--- EXCERPT TO READ ---
- - -

More than a year and a half after Hurricane Irma devastated the Virgin Islands, government has not provided a comprehensive account of millions of dollars’ worth of donations, gifts and grants that well-wishers from around the world have given towards the recovery effort.
Instead, public officials have responded to requests from the Beacon by providing incomplete snapshots of some contributions, which include cursory details from the financial secretary, a redacted spreadsheet from central government, and a smattering of interviews and comments from various officials.
The most detailed account came last October, when government released a spreadsheet that listed incomplete information about some $16 million in contributions, including almost $12 million worth of programmes and projects provided by the United Kingdom. But officials quickly backpedalled after sending out the document, asking the media not to publish any donor names and promising instead to provide more details in a press conference the following week.
That press conference never came.
The Beacon’s continued requests for more information garnered a few more details last month, but the promised full accounting of all Irma donations remains outstanding.

- - -

--- RECORD EXCERPTS ---
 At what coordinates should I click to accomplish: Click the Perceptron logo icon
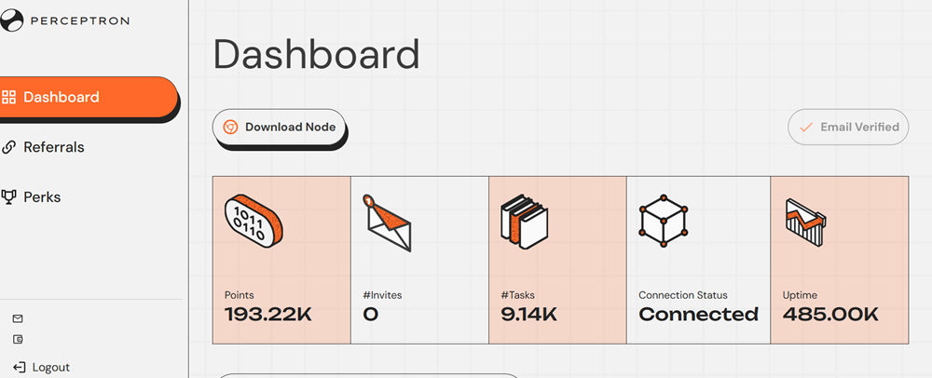point(10,20)
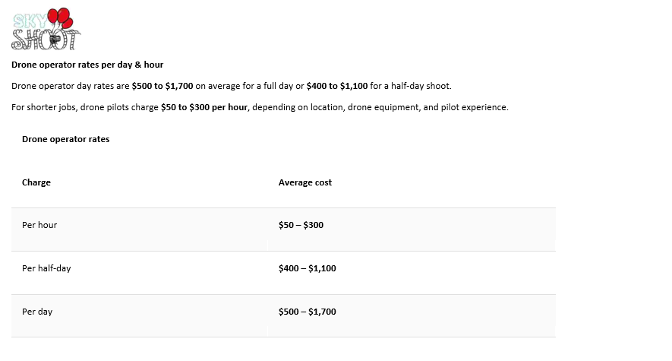The image size is (672, 361).
Task: Select the 'Average cost' column header
Action: tap(305, 182)
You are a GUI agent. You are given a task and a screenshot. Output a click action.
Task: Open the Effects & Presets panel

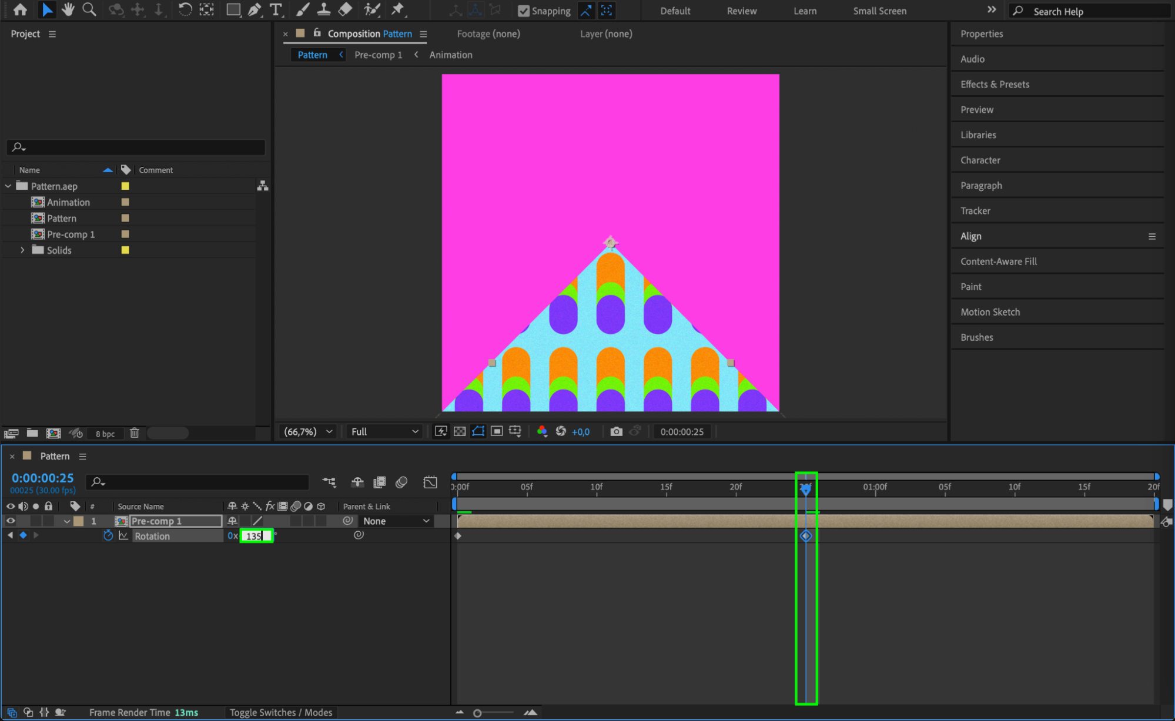pyautogui.click(x=995, y=84)
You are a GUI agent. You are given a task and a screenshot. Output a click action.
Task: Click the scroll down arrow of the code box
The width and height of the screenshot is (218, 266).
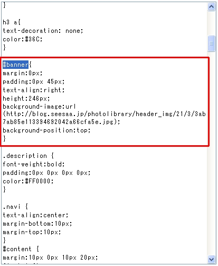(211, 259)
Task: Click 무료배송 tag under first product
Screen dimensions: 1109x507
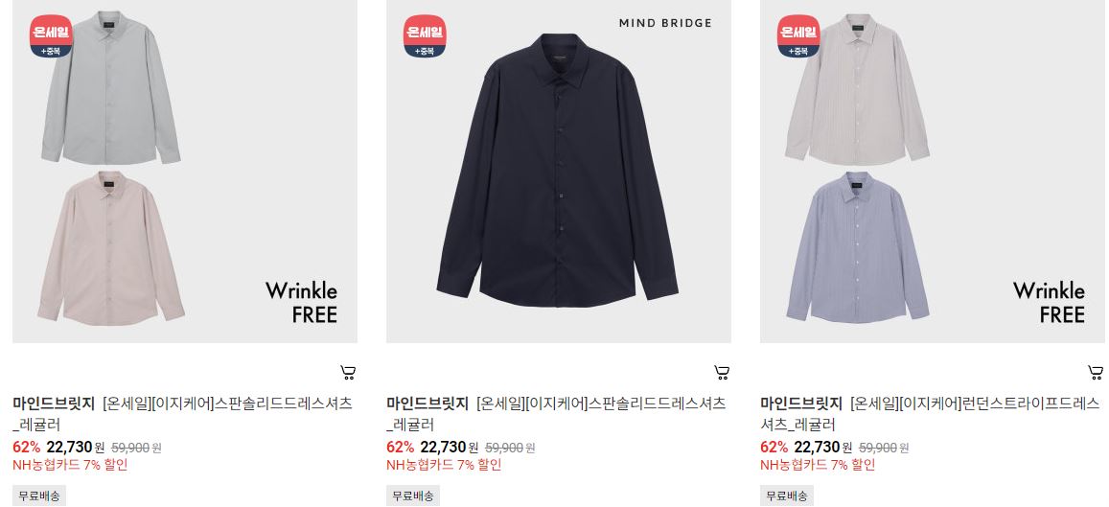Action: (x=39, y=495)
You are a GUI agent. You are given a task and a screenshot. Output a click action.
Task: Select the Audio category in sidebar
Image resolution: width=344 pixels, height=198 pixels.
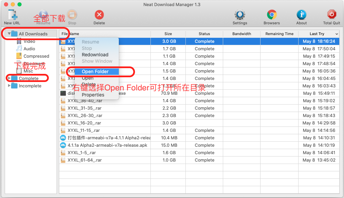point(29,49)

- - -

--- EXERCISES TO COMPLETE ---
**1)** Which incomplete snapshots of contributions have public officials given the Beacon, according to the article on Irma donations?
**2)** In the article on Irma donations, what total value of contributions did the spreadsheet released last October list?

--- CORRECT ANSWERS ---
**1)**
- Cursory details from the financial secretary
- A redacted spreadsheet from central government
- A smattering of interviews and comments from various officials

**2)** Some $16 million.